ABSTRACT

France in the eighteenth century was a powerful country that dominated Europe – a fact that the descent into turmoil and revolution after 1787 should not be allowed to obscure. By comparison with her neighbours, she achieved territorial unity quite quickly and definitively. Even at the start of the century the so-called ‘hexagon’ featured unmistakably on the map. In fact, once the absorption of Lorraine had been completed in 1766 the frontiers of the Bourbon kingdom would resemble closely those of the present-day Fifth Republic. France was a large, compact and well-populated state then. With perhaps 21.5 million inhabitants in 1700 and over 29 million by the century’s end, she bestrode the Continent. Great Britain (England, Wales and Scotland) and Prussia (10.5 million and about 10 million respectively in 1800) were small fry countries by comparison. Only the Habsburg Empire (about 20 million) and the untapped and largely unmeasured resources of the Russian Empire appeared to offer a counterweight.
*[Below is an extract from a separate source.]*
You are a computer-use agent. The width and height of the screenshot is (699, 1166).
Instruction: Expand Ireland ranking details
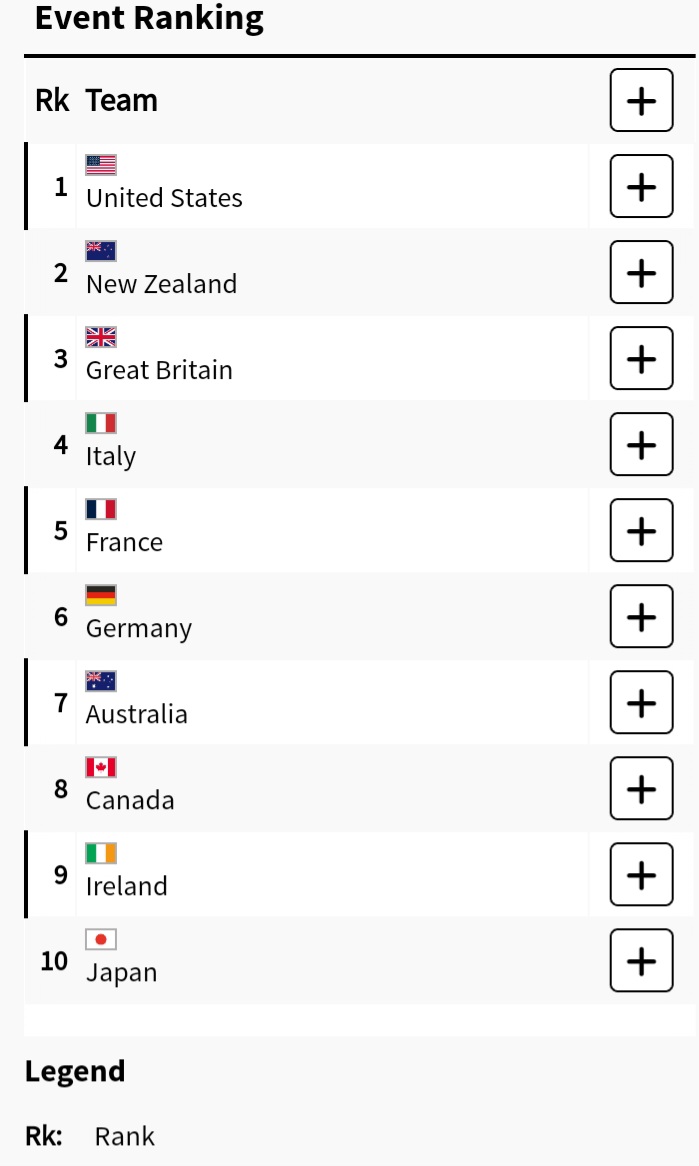(641, 874)
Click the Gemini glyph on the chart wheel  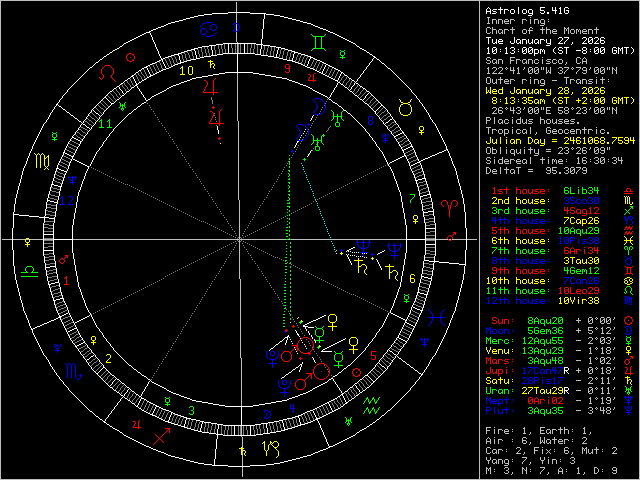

A fifth of all Europeans were born French (compared with a little over one-tenth today). Historians seeking explanations for the train of events from 1787 often dwell on the ramshackle aspects of the Bourbon state, but not so contemporaries. By the standards of the second half of the eighteenth century France was a prospering, well-administered country whose rulers possessed an enviable (if still inadequate) capacity to extract tax revenue from their subjects.